## Dataset records
Start of Block
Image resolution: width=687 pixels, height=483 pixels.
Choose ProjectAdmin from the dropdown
End of Block
Start of Block
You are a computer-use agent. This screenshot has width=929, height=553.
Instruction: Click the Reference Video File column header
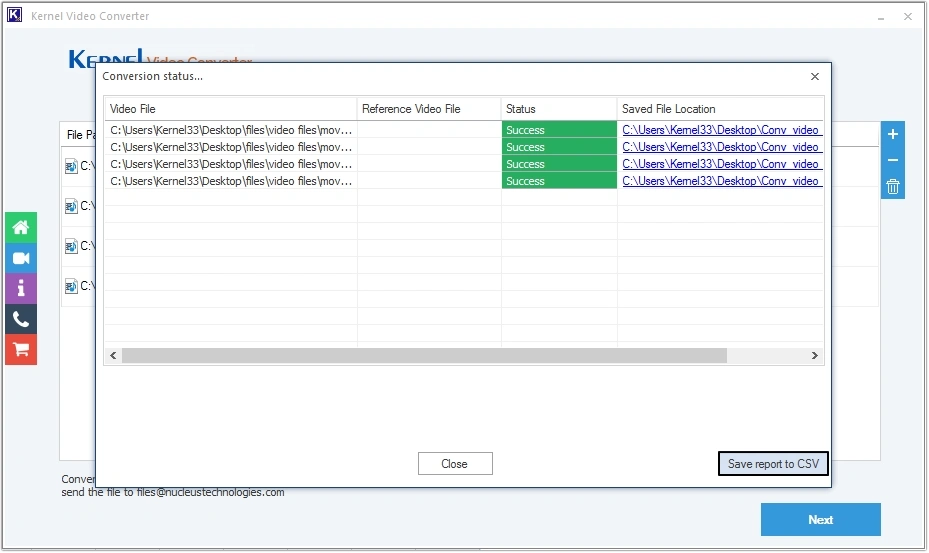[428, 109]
End of Block
Start of Block
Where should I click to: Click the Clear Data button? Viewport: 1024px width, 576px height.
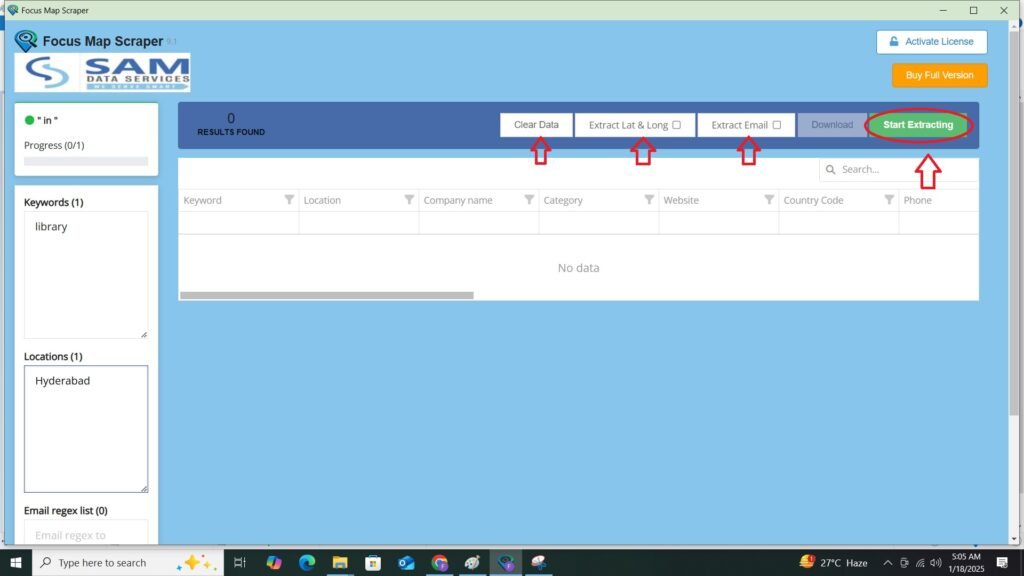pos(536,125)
End of Block
## What the task asks
From the records above, print only the lines between the one holding "Image resolution: width=687" and the one holding "Choose ProjectAdmin from the dropdown", inclusive, exactly as they stand.

## Answer for the task
Image resolution: width=687 pixels, height=483 pixels.
Choose ProjectAdmin from the dropdown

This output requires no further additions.